- **Document extract**
Deputy Minister of Environment, Forest and Climate Change
- In office 7 January 2019 – 6 August 2024
- Prime Minister: Sheikh Hasina
- Preceded by: Abdullah Al Islam Jakob

Member of Parliament for Bagerhat-3
- In office 3 June 2018 – 6 August 2024
- Preceded by: Talukder Abdul Khaleque
- In office 2009–2014
- Preceded by: Talukder Abdul Khaleque
- Succeeded by: Talukder Abdul Khaleque

Personal details
- Born: 18 September 1954 (age 71)
- Party: Bangladesh Awami League
- Spouse: Talukder Abdul Khaleque

= Habibun Nahar =

Bangladeshi politician

Habibun Nahar (born 18 September 1954) is a Bangladesh Awami League politician who is a former Jatiya Sangsad member representing the Bagerhat-3 constituency and the deputy minister of environment, forest and climate change.

==Career==
Habibun Nahar was nominated to contest the Bagerhat-3 constituency in May 2018 by the Bangladesh Awami League. The seat fell vacant following the resignation of the then member of parliament and her husband, Talukder Abdul Khaleque, to contest the Khulna mayoral election. She was elected to parliament on 4 June 2018 uncontested.

- **Explore the material**
[1] In the profile of Habibun Nahar, who preceded her as Deputy Minister of Environment, Forest and Climate Change?
[2] List each term in office given in the Habibun Nahar profile, with the office and its dates.
[3] Transcribe the Habibun Nahar profile from "Personal details" up to and including "and climate change.".

- **Records contained in a dataset**
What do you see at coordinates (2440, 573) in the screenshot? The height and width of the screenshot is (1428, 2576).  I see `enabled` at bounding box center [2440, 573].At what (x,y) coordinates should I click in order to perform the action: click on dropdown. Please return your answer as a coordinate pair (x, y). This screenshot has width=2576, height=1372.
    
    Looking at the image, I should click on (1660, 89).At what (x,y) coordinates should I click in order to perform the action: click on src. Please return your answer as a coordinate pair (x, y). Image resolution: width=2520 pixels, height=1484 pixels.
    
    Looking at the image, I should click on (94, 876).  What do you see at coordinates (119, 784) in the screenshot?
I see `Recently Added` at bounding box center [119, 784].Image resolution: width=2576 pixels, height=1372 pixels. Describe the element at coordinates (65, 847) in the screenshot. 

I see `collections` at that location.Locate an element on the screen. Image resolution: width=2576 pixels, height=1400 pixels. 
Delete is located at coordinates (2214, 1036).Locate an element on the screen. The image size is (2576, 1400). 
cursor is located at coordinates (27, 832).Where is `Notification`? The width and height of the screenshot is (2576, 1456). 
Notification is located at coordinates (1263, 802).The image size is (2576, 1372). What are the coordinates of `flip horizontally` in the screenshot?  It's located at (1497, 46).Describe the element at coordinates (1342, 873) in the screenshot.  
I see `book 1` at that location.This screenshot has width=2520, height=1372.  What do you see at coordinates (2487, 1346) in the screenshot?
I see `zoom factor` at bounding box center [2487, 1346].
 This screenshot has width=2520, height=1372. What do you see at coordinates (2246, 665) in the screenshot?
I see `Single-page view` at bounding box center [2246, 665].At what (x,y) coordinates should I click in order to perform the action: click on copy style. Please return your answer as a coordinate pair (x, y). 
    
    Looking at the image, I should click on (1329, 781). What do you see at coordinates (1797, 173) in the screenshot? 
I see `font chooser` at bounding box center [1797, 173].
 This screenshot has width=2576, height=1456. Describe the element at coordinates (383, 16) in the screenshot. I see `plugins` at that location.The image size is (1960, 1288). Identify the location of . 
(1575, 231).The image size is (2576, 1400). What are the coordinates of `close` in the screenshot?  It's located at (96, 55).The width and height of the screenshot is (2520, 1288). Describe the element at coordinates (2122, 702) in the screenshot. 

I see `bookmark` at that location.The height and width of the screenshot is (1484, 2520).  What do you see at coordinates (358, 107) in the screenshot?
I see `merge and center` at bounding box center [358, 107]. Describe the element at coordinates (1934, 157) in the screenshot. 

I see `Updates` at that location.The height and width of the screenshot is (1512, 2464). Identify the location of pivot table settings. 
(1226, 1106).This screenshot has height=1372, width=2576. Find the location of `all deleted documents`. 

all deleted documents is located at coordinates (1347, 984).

- **Answers for this exercise**
[1] Abdullah Al Islam Jakob

[2]
- Deputy Minister of Environment, Forest and Climate Change: 7 January 2019 – 6 August 2024
- Member of Parliament for Bagerhat-3: 3 June 2018 – 6 August 2024
- Member of Parliament for Bagerhat-3: 2009–2014

[3]
Personal details
- Born: 18 September 1954 (age 71)
- Party: Bangladesh Awami League
- Spouse: Talukder Abdul Khaleque

= Habibun Nahar =

Bangladeshi politician

Habibun Nahar (born 18 September 1954) is a Bangladesh Awami League politician who is a former Jatiya Sangsad member representing the Bagerhat-3 constituency and the deputy minister of environment, forest and climate change.